> [作業指示]:
**a)** 課題文のうち、「みやこし・ゆう●神奈川県出身」で始まり「車窓風景でもなく、なぜ工場?」で終わる部分を、一字一句変えずに打ち直してください。
**b)** 課題文によると、仏生山工場で改造補修される中古車は、どの鉄道会社のものですか。

----- 課題文 -----

コロカルならではの切り口でお届けする速報ニュースです。

writer profile

Yu Miyakoshi

宮越裕生

みやこし・ゆう●神奈川県出身。大学で絵を学んだ後、ギャラリーや事務の仕事をへて2011年よりライターに。アートや旅、食などについて書いています。音楽好きだけど音痴。リリカルに生きるべく精進するまいにちです。

100年前から香川県高松市のまちや山を
走ってきた高松琴平電気鉄道。
「ことでん」という名前で親しまれている、
とってもかわいい電車です。

この鉄道の心臓部ともいわれる仏生山工場と、
そこで働く人たちを写した写真集があります。

©GABOMI.

でも、田園を走る風景でもなく、
車窓風景でもなく、なぜ工場?
そのわけは、仏生山駅の隣に立つ巨大な工場の中にありました。

こちらはただの整備工場ではなく、
東京の京浜急行や京王電鉄の30年落ちの中古車を改造補修し、
ぴかぴかの「ことでん」によみがえらせる工場なんです。

©GABOMI.

2011年の冬、たまたまこの工場を訪れ、
その技と技術者さんたちに惚れ込んでしまったのが、
高知県生まれの写真家・GABOMI.(がぼみ)さん。

足りない部品は鉄を加工してつくる、
生まれ変わった電車は数十年寿命を延ばす……
GABOMI.さんはそんなエピソードに興奮し、
気づいたら「写真を撮らせて下さい!」と言っていたそう。

©GABOMI.

----- 抽出データ -----

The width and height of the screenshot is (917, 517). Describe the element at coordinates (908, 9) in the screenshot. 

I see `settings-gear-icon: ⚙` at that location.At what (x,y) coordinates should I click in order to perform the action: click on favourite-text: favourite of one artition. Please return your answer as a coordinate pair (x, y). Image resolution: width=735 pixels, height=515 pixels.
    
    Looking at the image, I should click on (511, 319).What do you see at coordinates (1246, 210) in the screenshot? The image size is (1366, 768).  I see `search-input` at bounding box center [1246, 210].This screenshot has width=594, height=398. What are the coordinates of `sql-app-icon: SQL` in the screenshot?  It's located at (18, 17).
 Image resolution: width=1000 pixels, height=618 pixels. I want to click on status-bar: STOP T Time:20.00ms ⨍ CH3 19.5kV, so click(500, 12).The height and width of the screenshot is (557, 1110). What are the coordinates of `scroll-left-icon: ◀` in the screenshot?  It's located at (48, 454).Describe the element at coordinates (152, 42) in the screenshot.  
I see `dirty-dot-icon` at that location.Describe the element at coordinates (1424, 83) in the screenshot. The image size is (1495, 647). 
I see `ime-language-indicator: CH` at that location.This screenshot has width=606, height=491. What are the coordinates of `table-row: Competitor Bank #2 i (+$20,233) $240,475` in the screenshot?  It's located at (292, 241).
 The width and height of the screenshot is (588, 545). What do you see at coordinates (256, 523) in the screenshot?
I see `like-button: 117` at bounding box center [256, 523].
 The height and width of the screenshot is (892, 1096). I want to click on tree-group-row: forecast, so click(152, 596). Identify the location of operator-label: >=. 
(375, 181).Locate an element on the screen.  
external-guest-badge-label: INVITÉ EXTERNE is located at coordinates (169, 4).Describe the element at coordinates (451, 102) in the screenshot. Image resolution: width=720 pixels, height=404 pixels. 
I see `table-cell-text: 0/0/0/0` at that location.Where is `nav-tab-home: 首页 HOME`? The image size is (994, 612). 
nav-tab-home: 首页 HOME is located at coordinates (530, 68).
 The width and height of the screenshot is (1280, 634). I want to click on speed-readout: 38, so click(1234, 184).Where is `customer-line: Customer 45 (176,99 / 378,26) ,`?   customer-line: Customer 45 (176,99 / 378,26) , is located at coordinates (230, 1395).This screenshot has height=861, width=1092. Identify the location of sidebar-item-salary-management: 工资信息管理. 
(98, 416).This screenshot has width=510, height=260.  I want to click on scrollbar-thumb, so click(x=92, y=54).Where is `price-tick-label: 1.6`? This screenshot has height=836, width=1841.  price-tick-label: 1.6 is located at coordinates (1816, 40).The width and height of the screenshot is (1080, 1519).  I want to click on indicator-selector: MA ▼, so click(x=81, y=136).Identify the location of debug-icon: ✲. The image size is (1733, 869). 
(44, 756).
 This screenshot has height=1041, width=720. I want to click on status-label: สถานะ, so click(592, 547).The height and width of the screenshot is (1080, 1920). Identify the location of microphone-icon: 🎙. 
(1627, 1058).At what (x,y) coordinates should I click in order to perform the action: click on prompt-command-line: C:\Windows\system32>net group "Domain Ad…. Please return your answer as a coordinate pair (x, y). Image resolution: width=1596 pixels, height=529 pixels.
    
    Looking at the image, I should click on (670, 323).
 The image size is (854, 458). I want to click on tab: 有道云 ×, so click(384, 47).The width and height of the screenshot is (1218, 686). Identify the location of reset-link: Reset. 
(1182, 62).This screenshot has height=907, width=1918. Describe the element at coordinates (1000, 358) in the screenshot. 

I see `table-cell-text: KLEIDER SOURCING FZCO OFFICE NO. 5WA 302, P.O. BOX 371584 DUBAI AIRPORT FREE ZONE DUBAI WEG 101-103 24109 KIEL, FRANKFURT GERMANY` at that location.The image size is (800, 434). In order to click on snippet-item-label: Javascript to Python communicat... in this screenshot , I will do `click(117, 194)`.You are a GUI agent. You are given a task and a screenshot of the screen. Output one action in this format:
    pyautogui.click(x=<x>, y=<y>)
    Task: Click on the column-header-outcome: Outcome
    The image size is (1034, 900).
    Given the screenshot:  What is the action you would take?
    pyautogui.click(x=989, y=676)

-----

> [解答例]:
**a)**
みやこし・ゆう●神奈川県出身。大学で絵を学んだ後、ギャラリーや事務の仕事をへて2011年よりライターに。アートや旅、食などについて書いています。音楽好きだけど音痴。リリカルに生きるべく精進するまいにちです。

100年前から香川県高松市のまちや山を
走ってきた高松琴平電気鉄道。
「ことでん」という名前で親しまれている、
とってもかわいい電車です。

この鉄道の心臓部ともいわれる仏生山工場と、
そこで働く人たちを写した写真集があります。

©GABOMI.

でも、田園を走る風景でもなく、
車窓風景でもなく、なぜ工場?

**b)** 東京の京浜急行と京王電鉄のものです。